Aufgabenstellung — Kannst du den Forenauszug zur Umwandlung eines CString in eine Zahl vollständig und Zeichen für Zeichen abschreiben?

Textauszug —
● ● ● ● ●

Man kann dann noch den tempRest char Pointer prüfen ob es den gleichen Inhalt wie der CString hat,
um festzustellen ob sich überhaupt eine Zahl in dem String befand...

Grüße
RuFF


----------



## ToDu (20. April 2006)

Moin,

also unter Visual Studio 2005 kann ich weder atof verwenden noch kann ich RuFF´s Lösung benutzen da immer der gleiche Fehler beim kompilieren auftritt.Er meldet das die Konvertierung in const char * nicht möglich ist weder von CString noch von einem LPCTSTR. 
Ich bin immer noch ratlos. 



Mfg
ToDu


----------



## Endurion (20. April 2006)

In VS 2005 sind alle Projekte per Default beim Anlegen Unicode. LPCTSTR ist dann kein const char* sondern ein const wchar_t* (oder Entsprechendes). Da funktionieren dann auch die Default-Umwandel-Funktionen nicht. Es gibt aber in der tchar.h-Include-Datei die Defines für sowohl in Multi-Byte als auch Unicode verwendbare Funktionen.

Versuch es mal mit _tstof.

Nachtrag: Mein 1500.er Post! Ich hätte gerne das grüne Auto als Geschenk verpackt!


----------



## ToDu (20. April 2006)

@Endurion Vielen Dank für die Lösung . 

Das double dYWert = _tcstod(sYWert,NULL); funktioniert bei mir optimal. Das Problem ist wohl die Unicode-Einstellung.



Mfg
ToDu


----------

● ● ● ● ●

Datenauszug —

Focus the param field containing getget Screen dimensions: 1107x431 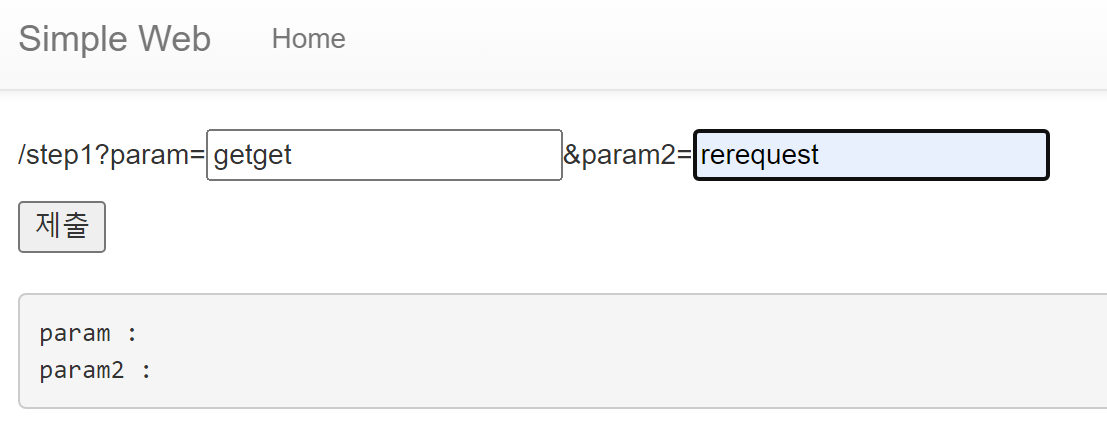click(384, 155)
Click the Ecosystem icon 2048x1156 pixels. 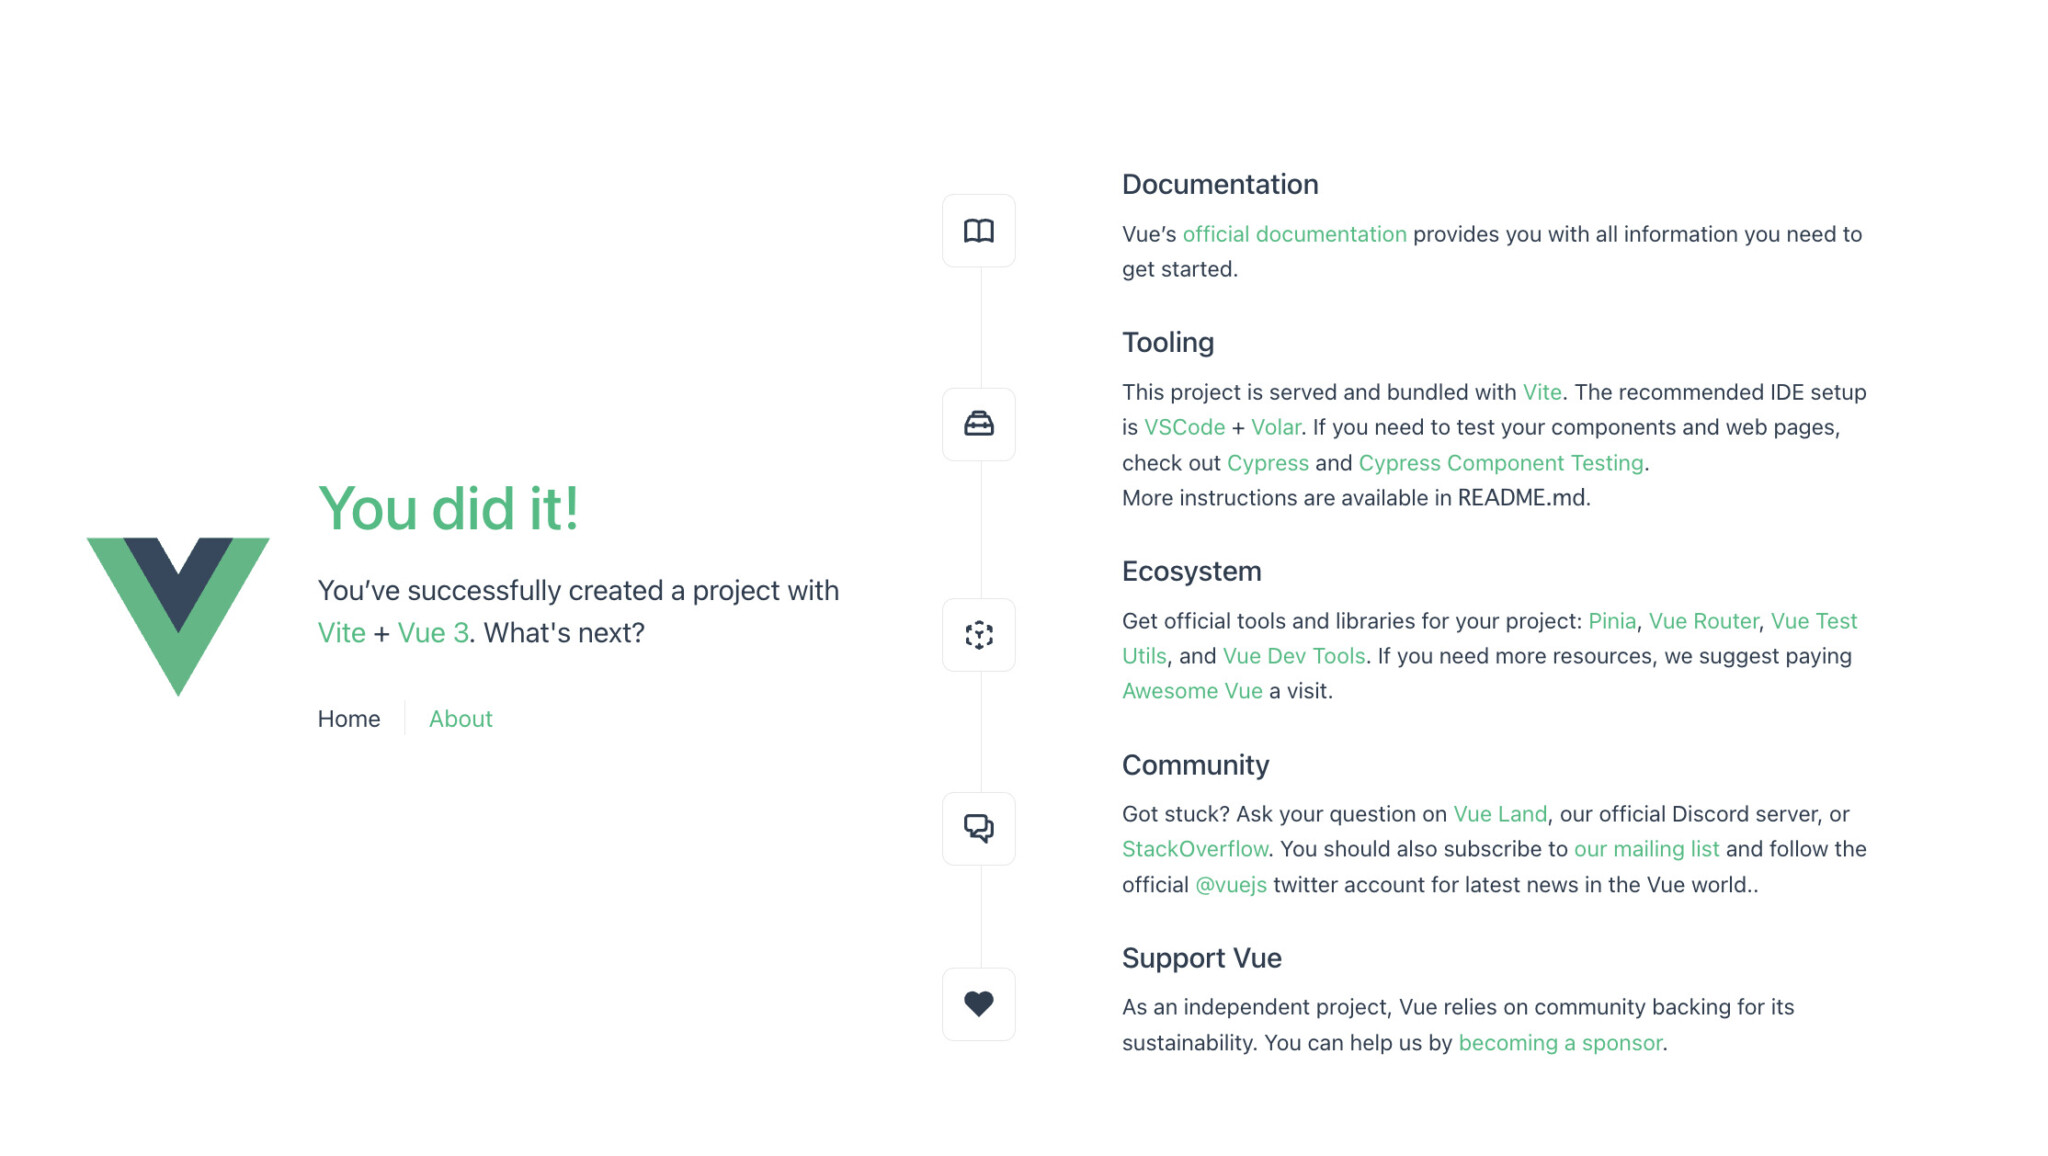pos(978,635)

● ● ● ● ●

Lösung der Aufgabe —
Man kann dann noch den tempRest char Pointer prüfen ob es den gleichen Inhalt wie der CString hat,
um festzustellen ob sich überhaupt eine Zahl in dem String befand...

Grüße
RuFF


----------



## ToDu (20. April 2006)

Moin,

also unter Visual Studio 2005 kann ich weder atof verwenden noch kann ich RuFF´s Lösung benutzen da immer der gleiche Fehler beim kompilieren auftritt.Er meldet das die Konvertierung in const char * nicht möglich ist weder von CString noch von einem LPCTSTR. 
Ich bin immer noch ratlos. 



Mfg
ToDu


----------



## Endurion (20. April 2006)

In VS 2005 sind alle Projekte per Default beim Anlegen Unicode. LPCTSTR ist dann kein const char* sondern ein const wchar_t* (oder Entsprechendes). Da funktionieren dann auch die Default-Umwandel-Funktionen nicht. Es gibt aber in der tchar.h-Include-Datei die Defines für sowohl in Multi-Byte als auch Unicode verwendbare Funktionen.

Versuch es mal mit _tstof.

Nachtrag: Mein 1500.er Post! Ich hätte gerne das grüne Auto als Geschenk verpackt!


----------



## ToDu (20. April 2006)

@Endurion Vielen Dank für die Lösung . 

Das double dYWert = _tcstod(sYWert,NULL); funktioniert bei mir optimal. Das Problem ist wohl die Unicode-Einstellung.



Mfg
ToDu


----------